By E.DARI of the UB Post
The Takhi or Przewalski’s horses were first reintroduced in 1992
The leader of the Foundation for the Preservation and Protection of the Przewalski’s Horse, during the 20th anniversary event of reintroduction of wild horses in Khustai Mountains, made the following statement:
“Forty years ago, I saw the Takhi for the first time when I visited a zoo with my husband on my honeymoon. At the time, the animal was an endangered species, and only about 270 Takhi remained worldwide. This sad news about the extinction of the Takhi in Mongolia made me devastated. Now the number of Takhi has reached 270 in Mongolia alone. I am really proud of myself and our colleagues for the work we have done to breed this animal.”
The Takhi or Przewalski’s horses were first reintroduced in 1992, on World Environment Day, June 5. Although all Takhi horses were completely eradicated in Mongolia in the 1960s, the Przewalski’s horses, which were located in foreign zoos, were returned to Mongolia in 1992 with the efforts of a citizen of the Netherlands, Ian Bauman and his spouse Inge Boumen.
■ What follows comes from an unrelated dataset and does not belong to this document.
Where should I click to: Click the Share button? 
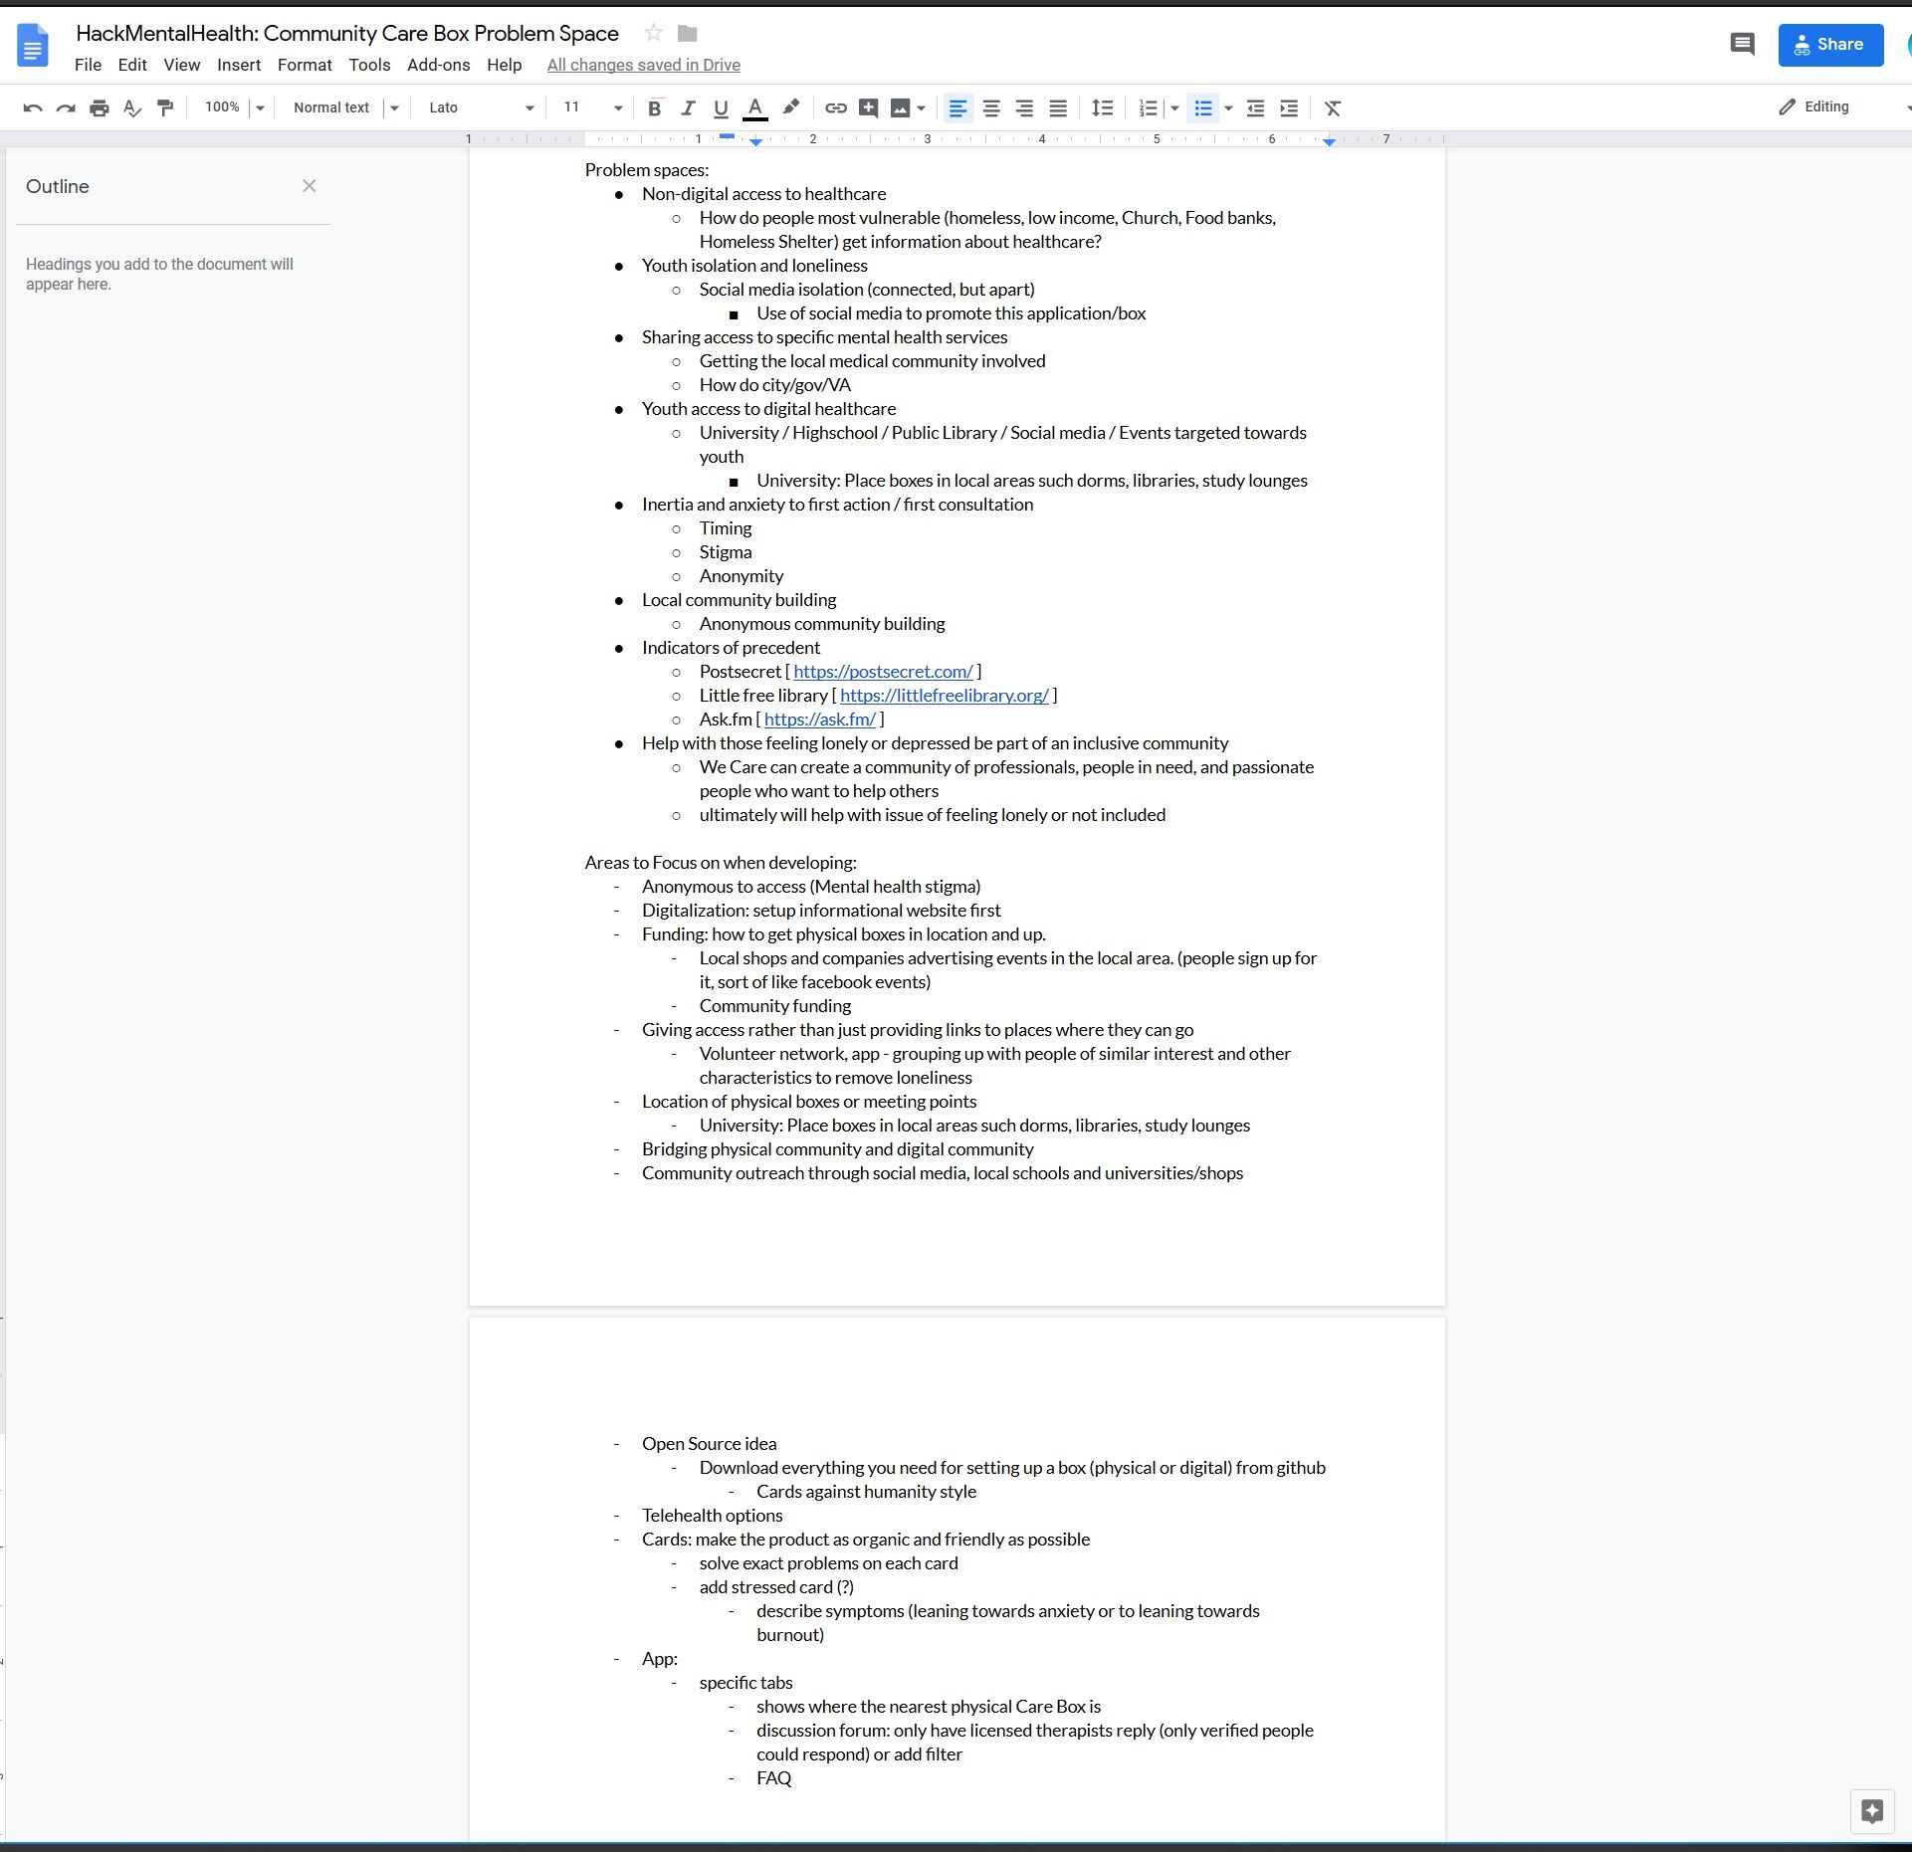[1830, 45]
Today, around 270 Przewalski’s horses are breeding in the Khustai Mountains of Tuv Province. It has the largest population of Przewalski’s horses in the world.
The 20th anniversary ceremony of the fifth acclimatization project, implemented with the support of the Government of the Kingdom of the Netherlands, was held on June 5 to 7 in Mongolia. Participants of the opening ceremony included: from the Mongolian side, the State Secretary of the Ministry for Nature, Environment and Tourism, N.Batsuuri. From the Netherlands: the Ambassador Extraordinary and Plenipotentiary from the Kingdom of the Netherlands to Mongolia, Rudolf Bekink; officials of the Holland Ministry of Foreign Affairs; and the Foundation for the Preservation and Protection of the Przewalski’s Horse; and other guests and delegations. The ceremony of the Wild Horse Research Center of the Khustai National Park was held on yesterday on June 7.
At the 20th anniversary of acclimatizing wild horses in the Khustai National Park, the leader of the Foundation for the Preservation and Protection of the Przewalski’s Horse, Inge Bouman, who has supported the activities of Khustai Park for many years, was awarded with the “Polar Star” order. The Project Coordinator for many years at the Khustai National Park Complex, Peter Wit was also awarded with the “Friendship” medal. Every year, the scientists conduct many research works under the scholarship named after Ian Bouman, spouse of Ms. Bouman.